This morning I’ve already done a ragtag assortment of small tasks. While holding virtual office hours, I checked discussion boards, made a to-do list of teaching tasks, folded laundry, filled out my vote-by-mail ballot, emptied wastebaskets, answered email, and finished one batch of Postcards to Voters before starting another.
Still undone are the committee work and paper-grading I’m currently procrastinating, because the best way to get lots of tiny tasks done is to have several big tasks you’re avoiding.
One of this morning’s emails was from a student who wants to meet with me to devise a strategy for keeping up with his college workload. College is a big jump from high school: most of the work is self-directed with relatively little time spent in class, so many students struggle to manage So Much Free Time without Mom and Dad close by to supervise. The situation is even worse during a pandemic, when hybrid classes mean you spend even less time in class and even more time online, doing (or not doing) work with a more flexible deadline.
One of the most valuable things any student can learn in college–either during a pandemic or not–is how to manage oneself and one’s time.
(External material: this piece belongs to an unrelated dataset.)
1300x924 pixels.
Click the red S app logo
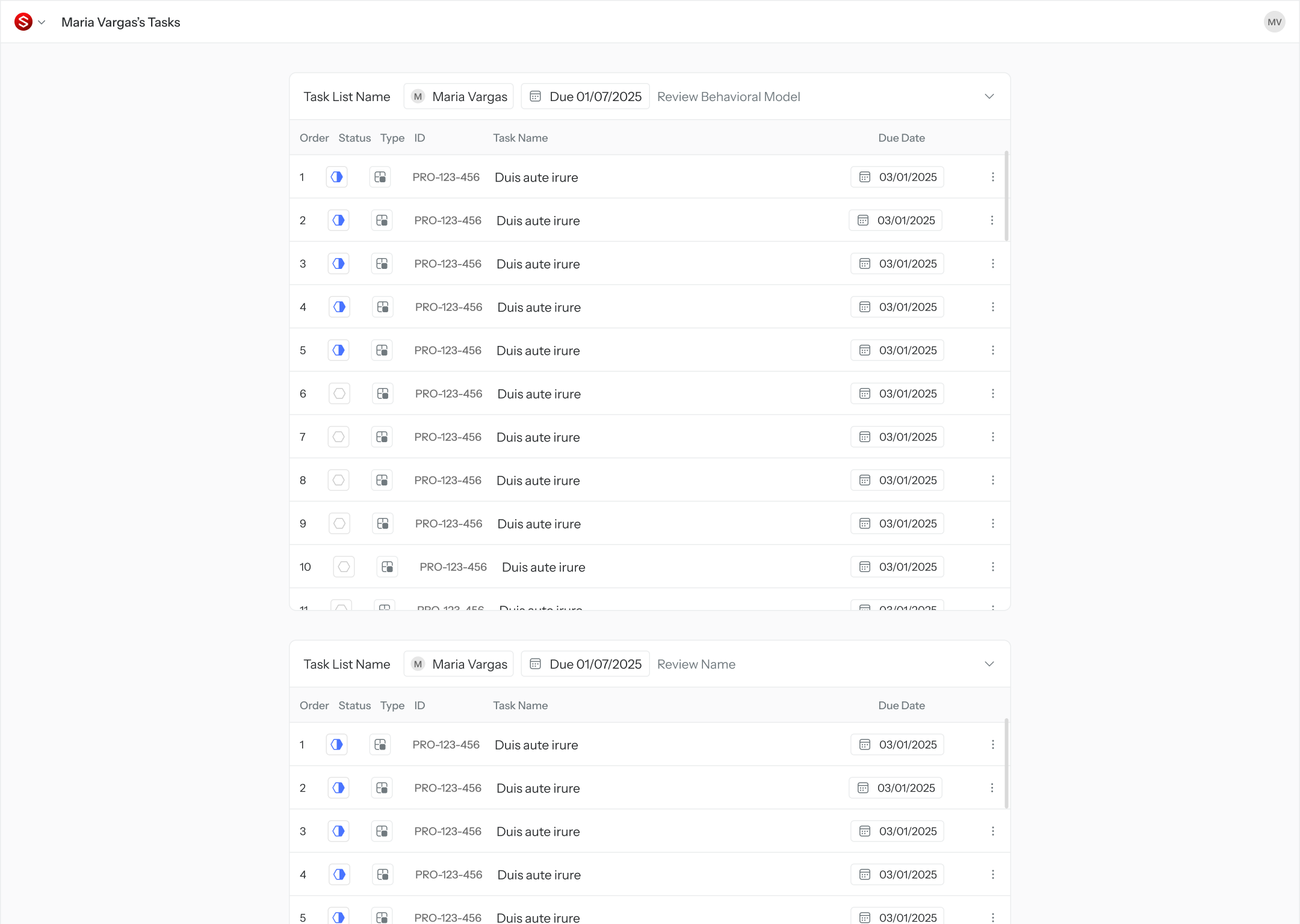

How motivated and self-disciplined are you in accomplishing tasks when there is no one watching except your own Inner Taskmaster?
I am probably a bad person to advise on the matter, given how much I myself procrastinate. And yet, I somehow manage to keep more balls (mostly) in the air than many folks I know, teaching at two colleges while tending a houseful of pets and maintaining some semblance of a civic and creative life.
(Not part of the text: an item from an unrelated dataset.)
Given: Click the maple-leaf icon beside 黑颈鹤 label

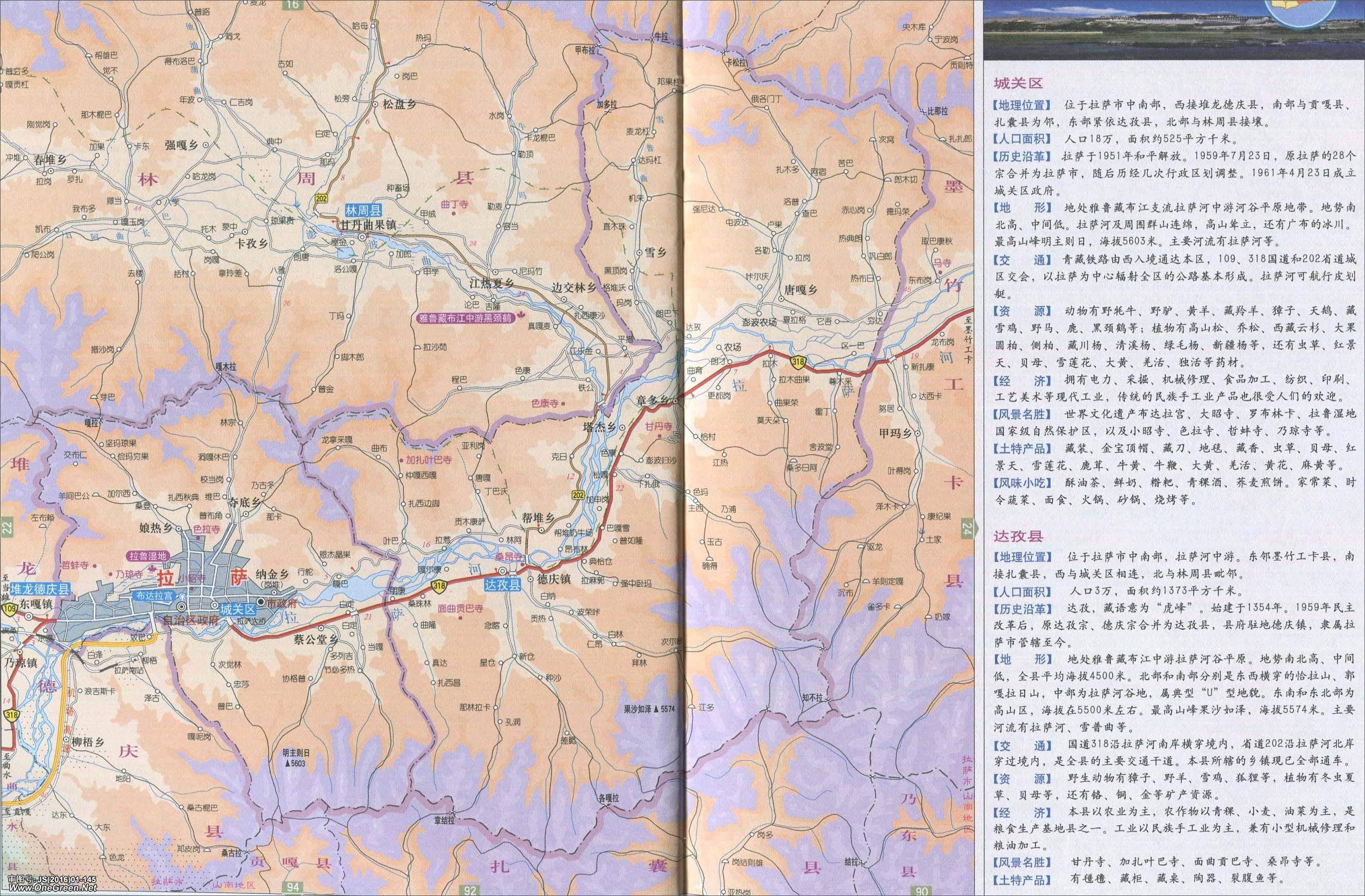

The question isn’t how I do it but how my student already does. For I’m convinced that even a student who struggles to post to a required online discussion board three times a week has other things in his life that he does without fail at least as regularly. So how did my student establish those habits: how does he remember to show up to his workouts, Facetime sessions with friends, or favorite video games and TV shows?
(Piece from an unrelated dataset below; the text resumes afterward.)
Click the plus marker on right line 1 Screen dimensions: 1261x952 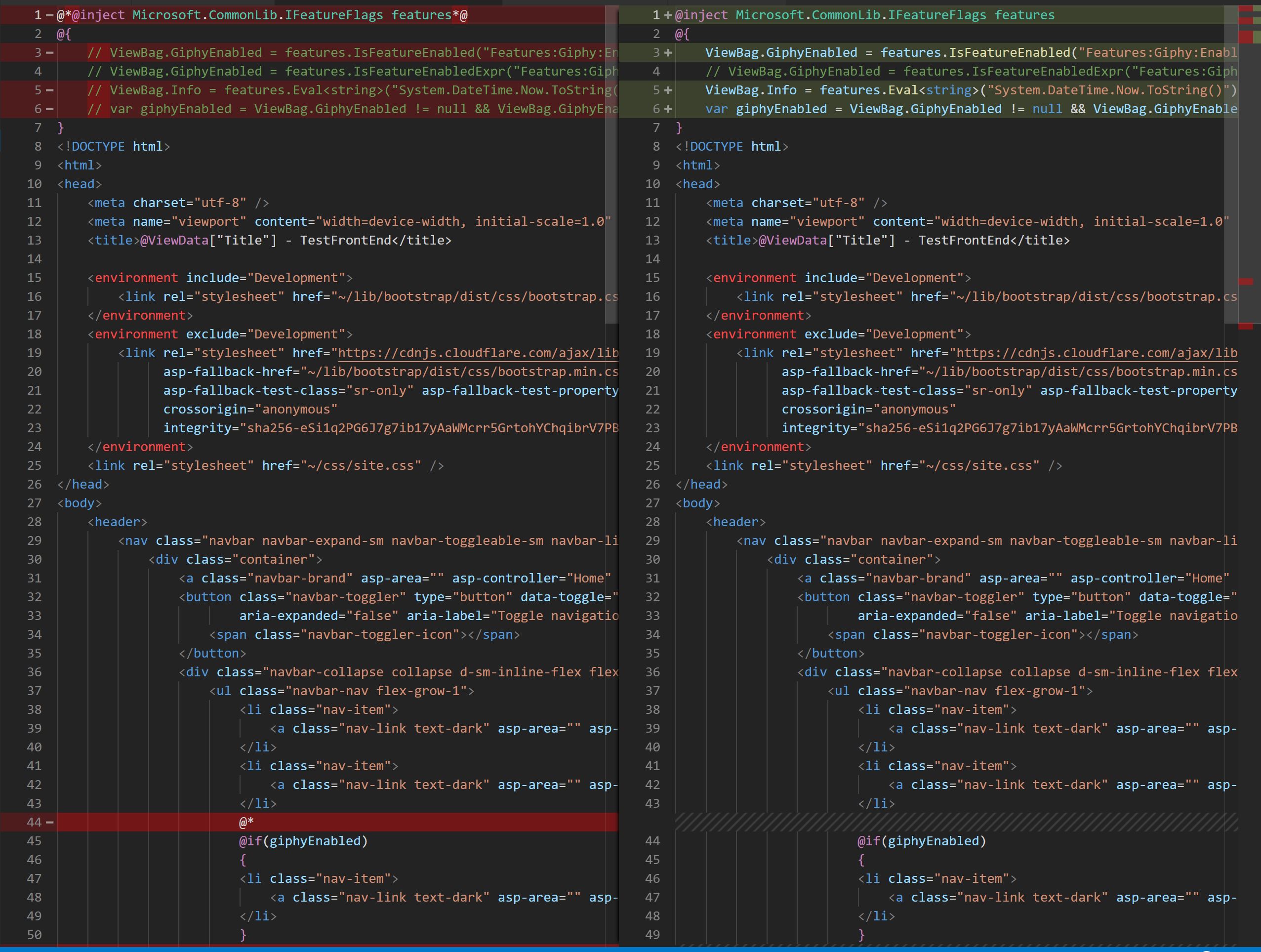coord(668,15)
Truth be told, I wouldn’t get much (if anything) done if it weren’t for Google Calendar reminders buzzing on my wrist, daily Google Keep checklists I update at the start of each week, and countless to-do lists written on memo pads and sticky notes. Even when it comes to enjoyable things that I want to do, they don’t get done if they aren’t On My List.
But that’s what works for me, and even my lists and calendar reminders and best intentions sometimes fail in the face of procrastination, inertia, and seemingly endless supply of Things That Need Doing. Sometimes a ball or two will drop, and you have to clean up the consequences. This too is a valuable lesson to learn in college or beyond.